Les uns après les autres, il les prit à part et leur parla de son projet. Il s’attendait à de fortes réticences, mais à sa grande surprise, ils s’enthousiasmèrent tous pour l’aventure, malgré le risque qu’elle présentait. Depuis plusieurs semaines déjà on leur ressassait sans cesse la grande épopée de Saint Brendan et toutes les merveilles découvertes par le saint. On les berçait aussi depuis l’enfance des récits des religieux irlandais, laissant tout derrière eux pour aller vers des terres étranges et peu connues. Ils confièrent tous à Niall, quoique chacun séparément, qu’ils avaient depuis des jours l’envie de tenter coûte que coûte cette aventure, mais qu’ils n'avaient oser laisser ce désir se matérialiser dans leur coeur de peur de commettre le péché d'orgueil. Pour eux, la communion impromptue de leur volonté constituait la manifestation claire que le Seigneur voulait une nouvelle peregrinatio. Ainsi, toute l’équipe se mit à interpréter très libéralement la règle leur imposant l'obéissance, s’étant convaincus que Dieu voulait leur périple.

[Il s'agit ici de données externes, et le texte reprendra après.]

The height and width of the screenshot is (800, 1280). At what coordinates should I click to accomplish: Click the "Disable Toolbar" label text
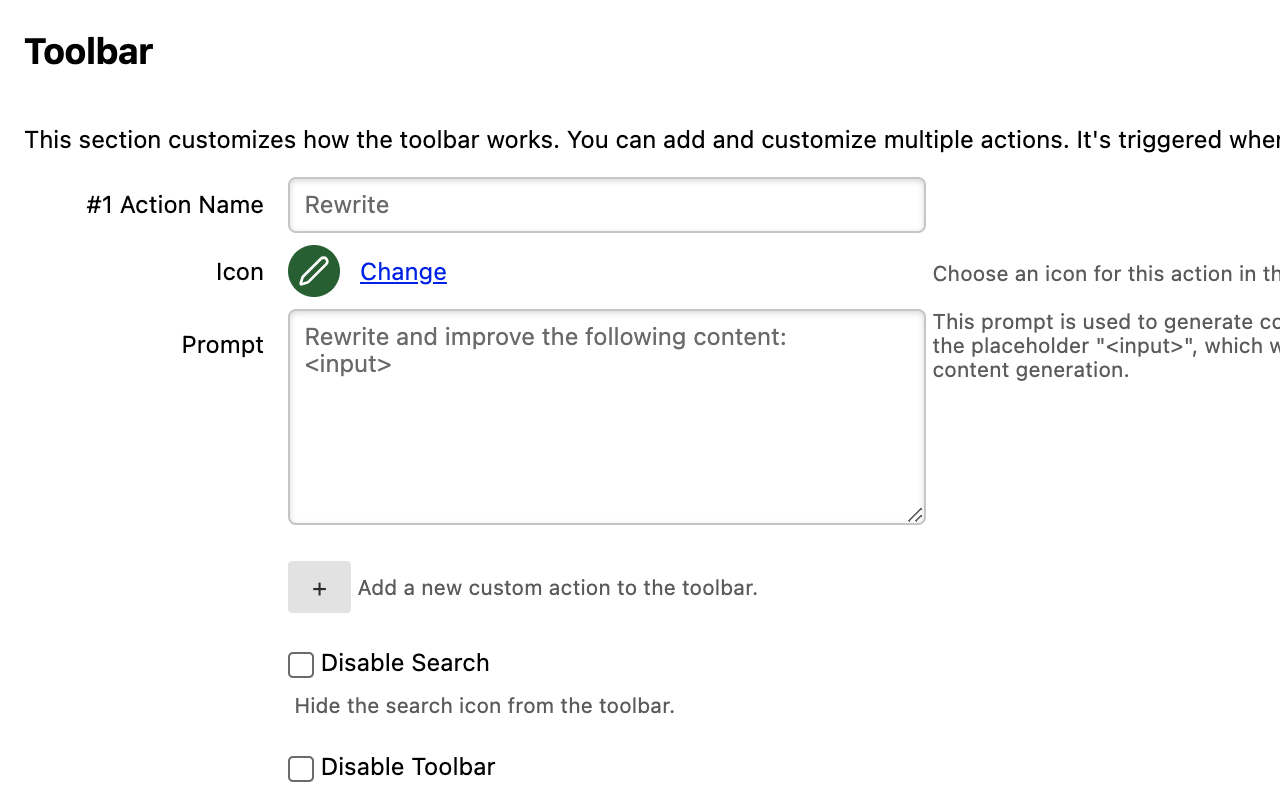(408, 767)
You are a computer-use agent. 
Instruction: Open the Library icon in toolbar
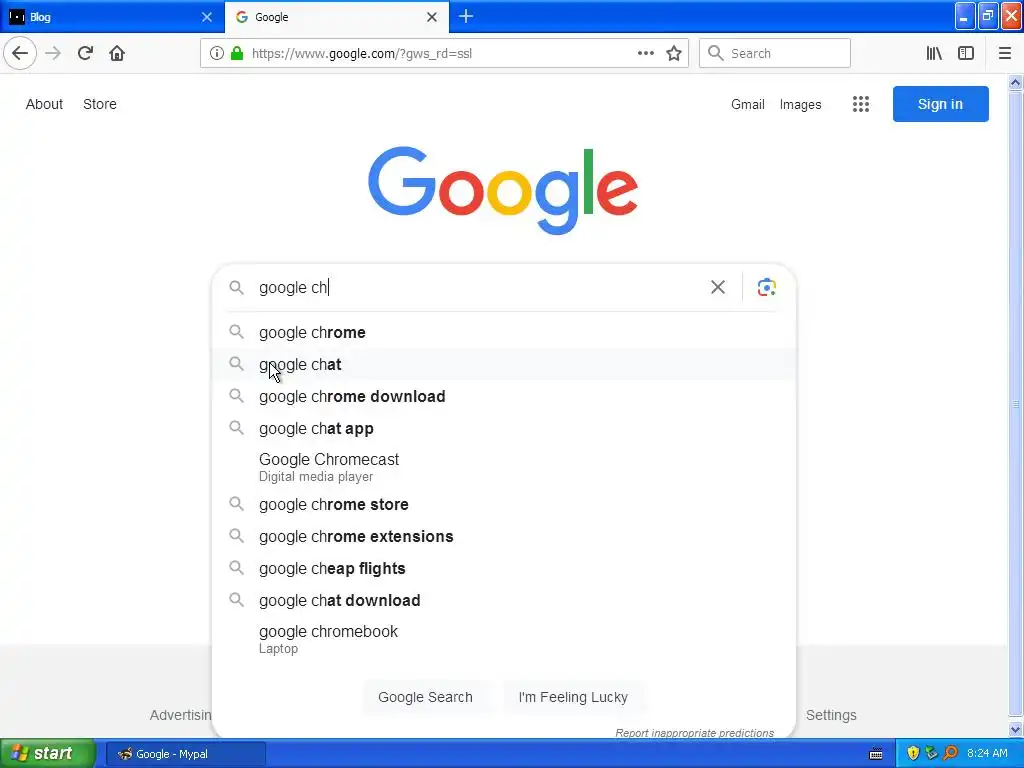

Il restait un membre à sélectionner. Hormi les conspirateurs, un seul moine de Saint-Adnaght avait le profil, Aodhan. Il n’était pourtant pas le candidat idéal puisqu’il était le genre d’être qui aspirait à supplanter tout le monde. Son ambition était de devenir supérieur de la façon la plus directe possible, et ce, indépendamment de la manière nécessaire pour accomplir cet objectif. Niall hésitait donc fortement à le recruter, mais il n’avait pas le choix s’il voulait partir. C’est avec beaucoup d’appréhension qu’il aborda le personnage et lui fit part du projet. Il insista beaucoup sur la possibilité qu'Aodhan devenienne une sorte de saint admiré de tous après un tel périple. Il lui peignit un tableau détaillé des conséquences qu’aurait pour lui de voyage, allant même jusqu’à le comparer à saint Brendan. Au début fort réticent à l’idée de participer à une telle entreprise, Aodhan se mit à s’imaginer comme futur prieur d’une abbaye, peut-être même plus grande et plus importante que celle de Saint-Adhnaght, car, contrairement aux autres, il avait la ferme intention de revenir. Il se disait que c’était sûrement là la manière facile de parvenir à ses objectifs le plus rapidement. Au lieu de se morfondre pendant des années confiné au statut de simple moine, il n’aurait qu’à naviguer pendant quelques temps avec les autres et revenir pour se voir attribuer tout le prestige qu’engendrerait ce type de pèlerinage inusité. Il finit par accepter.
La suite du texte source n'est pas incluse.